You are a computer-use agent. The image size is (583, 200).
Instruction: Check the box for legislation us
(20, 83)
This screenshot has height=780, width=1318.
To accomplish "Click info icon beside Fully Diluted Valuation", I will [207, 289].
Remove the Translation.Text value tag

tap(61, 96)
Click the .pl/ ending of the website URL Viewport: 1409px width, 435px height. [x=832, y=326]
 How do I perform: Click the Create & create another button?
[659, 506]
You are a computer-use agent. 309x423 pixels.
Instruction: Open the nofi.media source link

---

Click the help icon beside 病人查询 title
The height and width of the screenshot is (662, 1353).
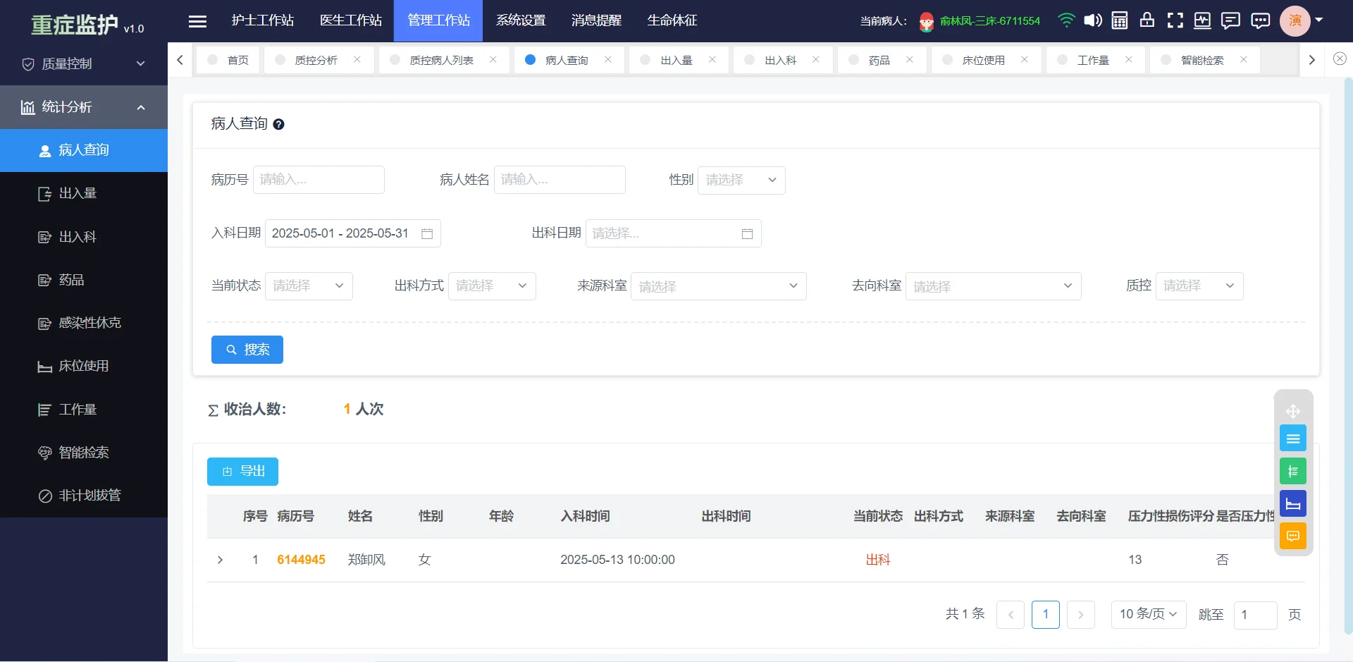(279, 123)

...

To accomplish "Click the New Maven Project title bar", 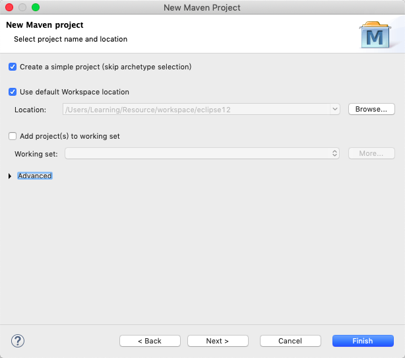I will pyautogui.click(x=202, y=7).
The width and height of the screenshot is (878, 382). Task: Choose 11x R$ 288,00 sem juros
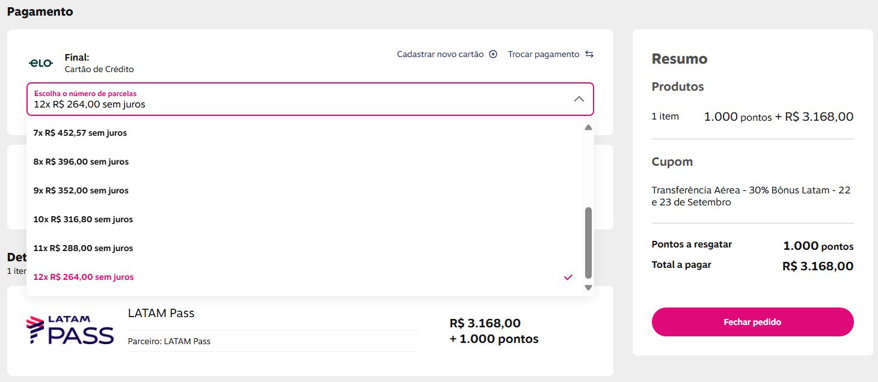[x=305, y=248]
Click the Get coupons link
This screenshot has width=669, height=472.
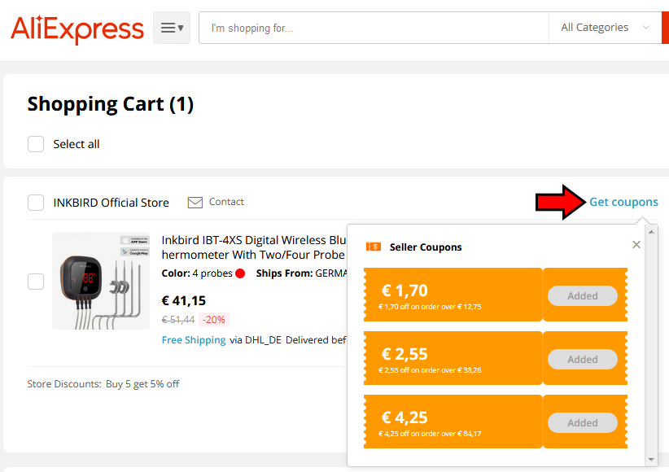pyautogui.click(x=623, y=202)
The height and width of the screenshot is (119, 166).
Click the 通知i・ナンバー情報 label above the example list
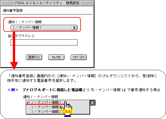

▸ WHAT IS BEING ASKED: Express the items between the line holding "The height and width of the screenshot is (119, 166)." and the line holding "Click the 通知i・ナンバー情報", inclusive, as a Markdown table with the columns No. and Line, numbering the rows and leaving out blank lines.

▸ RESPONSE FOR THIS EXERCISE:
| No. | Line |
|---|---|
| 1 | The height and width of the screenshot is (119, 166). |
| 2 | Click the 通知i・ナンバー情報 label above the example list |